What is expected: Please copy out all lines of the entries that contain the word "agent".

Collected data entries:

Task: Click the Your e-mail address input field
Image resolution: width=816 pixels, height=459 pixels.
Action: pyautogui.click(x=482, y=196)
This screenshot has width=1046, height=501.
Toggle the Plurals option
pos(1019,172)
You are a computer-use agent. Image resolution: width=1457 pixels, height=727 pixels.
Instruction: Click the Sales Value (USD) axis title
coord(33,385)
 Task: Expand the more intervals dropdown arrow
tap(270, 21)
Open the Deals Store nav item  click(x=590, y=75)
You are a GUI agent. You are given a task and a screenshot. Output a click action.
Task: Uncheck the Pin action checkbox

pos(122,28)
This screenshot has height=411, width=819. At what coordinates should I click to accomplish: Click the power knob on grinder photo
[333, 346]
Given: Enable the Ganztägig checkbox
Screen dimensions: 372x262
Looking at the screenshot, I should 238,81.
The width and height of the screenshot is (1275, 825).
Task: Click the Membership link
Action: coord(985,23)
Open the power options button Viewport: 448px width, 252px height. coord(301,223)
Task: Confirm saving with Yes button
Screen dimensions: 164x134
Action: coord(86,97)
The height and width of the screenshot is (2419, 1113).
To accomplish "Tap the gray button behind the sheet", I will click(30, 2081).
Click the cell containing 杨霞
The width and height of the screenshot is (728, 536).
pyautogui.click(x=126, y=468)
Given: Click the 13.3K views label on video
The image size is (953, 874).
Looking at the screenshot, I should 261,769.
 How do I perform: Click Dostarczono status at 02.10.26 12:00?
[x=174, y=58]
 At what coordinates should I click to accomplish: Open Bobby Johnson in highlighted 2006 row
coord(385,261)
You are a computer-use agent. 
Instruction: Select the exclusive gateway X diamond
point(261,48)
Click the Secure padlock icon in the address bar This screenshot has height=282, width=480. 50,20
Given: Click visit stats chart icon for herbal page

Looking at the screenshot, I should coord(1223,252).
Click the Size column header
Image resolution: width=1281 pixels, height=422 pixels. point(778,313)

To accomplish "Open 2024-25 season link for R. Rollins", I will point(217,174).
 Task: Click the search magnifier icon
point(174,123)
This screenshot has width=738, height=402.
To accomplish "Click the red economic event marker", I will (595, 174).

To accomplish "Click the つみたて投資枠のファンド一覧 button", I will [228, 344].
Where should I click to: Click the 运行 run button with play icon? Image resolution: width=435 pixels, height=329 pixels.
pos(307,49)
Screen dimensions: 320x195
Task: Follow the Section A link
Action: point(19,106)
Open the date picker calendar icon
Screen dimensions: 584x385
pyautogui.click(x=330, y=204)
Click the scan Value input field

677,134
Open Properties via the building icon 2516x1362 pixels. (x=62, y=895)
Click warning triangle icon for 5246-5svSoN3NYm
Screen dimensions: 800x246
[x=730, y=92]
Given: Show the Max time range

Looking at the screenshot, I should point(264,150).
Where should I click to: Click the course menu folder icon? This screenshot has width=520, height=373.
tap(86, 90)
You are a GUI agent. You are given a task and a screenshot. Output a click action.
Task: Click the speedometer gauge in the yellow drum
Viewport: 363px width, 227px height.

Solution for this task:
You are a computer-use agent. Image resolution: width=1457 pixels, height=727 pixels.
You are a GUI agent. You are given a task and a screenshot. Output a click action.
You are a computer-use agent. 
You are a GUI agent. You are given a task and a screenshot. Output a click action.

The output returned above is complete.